La denuncia, expuesta en sesión oficial, exhibe una grave falla en la conducción financiera del municipio y pone en entredicho la capacidad del gobierno local para administrar un presupuesto que supera los mil millones de pesos anuales.
De confirmarse las irregularidades, los recursos presuntamente desviados representarían una pérdida directa para rubros prioritarios como seguridad, infraestructura urbana, servicios públicos y programas sociales, áreas donde las familias de Nicolás Romero arrastran rezagos históricos.
El síndico sostuvo que su señalamiento no responde a disputas partidistas, sino al incumplimiento sistemático de las obligaciones de transparencia por parte del gobierno municipal. Subrayó que la Sindicatura tiene la responsabilidad legal de vigilar el uso del erario, particularmente cuando existen indicios de irregularidades que afectan directamente a la población.
La respuesta de la alcaldesa Yoselín Mendoza fue el silencio. La ausencia de una postura clara y la falta de información sobre auditorías internas o acciones correctivas han sido interpretadas como una muestra de desorden administrativo y falta de pericia política. Hasta ahora, el gobierno municipal no ha informado si dará vista al Órgano Superior de Fiscalización del Estado de México (OSFEM), instancia facultada para investigar y fincar responsabilidades.

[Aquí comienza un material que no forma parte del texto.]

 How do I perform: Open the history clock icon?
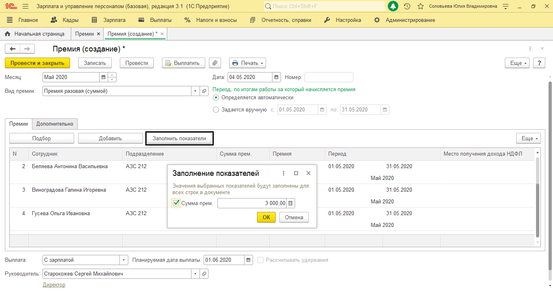(x=407, y=6)
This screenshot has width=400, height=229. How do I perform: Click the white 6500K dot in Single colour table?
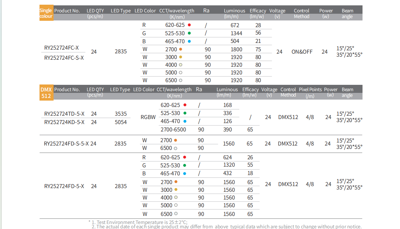[x=180, y=80]
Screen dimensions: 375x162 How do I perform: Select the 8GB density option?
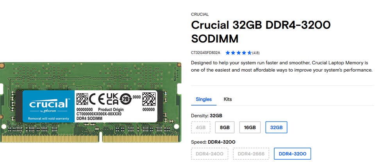pyautogui.click(x=225, y=127)
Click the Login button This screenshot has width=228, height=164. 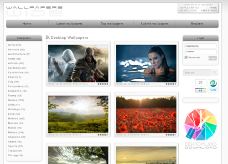pos(212,58)
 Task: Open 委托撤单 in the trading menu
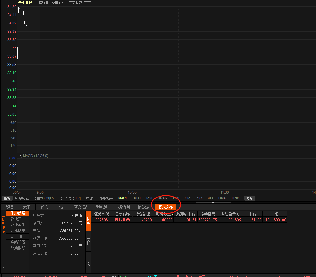click(x=18, y=230)
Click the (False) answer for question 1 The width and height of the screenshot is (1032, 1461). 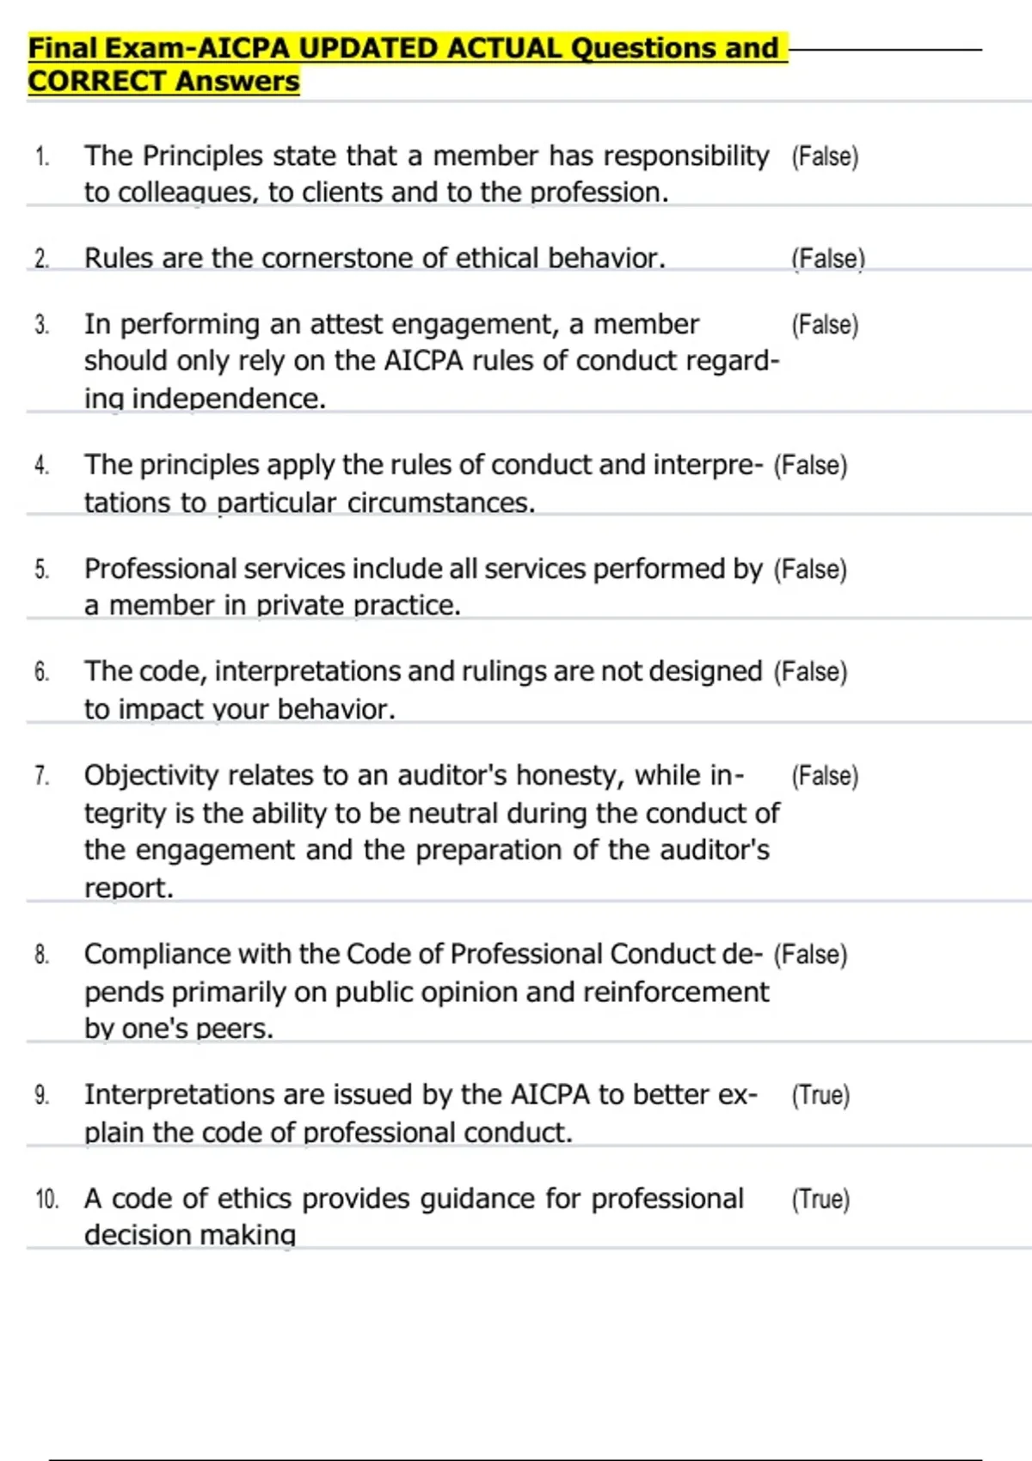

Para habitantes y organizaciones vecinales, la denuncia confirma una percepción extendida: que el gobierno local ha fallado en garantizar que el dinero público se traduzca en mejoras reales. Colonias con servicios deficientes, calles deterioradas y problemas de seguridad observan cómo millones de pesos desaparecen sin explicación.
En Nicolás Romero, la exigencia ciudadana es clara: no basta con administrar discursos, se requieren respuestas, auditorías y responsables. La falta de acción solo profundiza la desconfianza hacia un gobierno que hoy aparece rebasado por su propia incapacidad de rendir cuentas.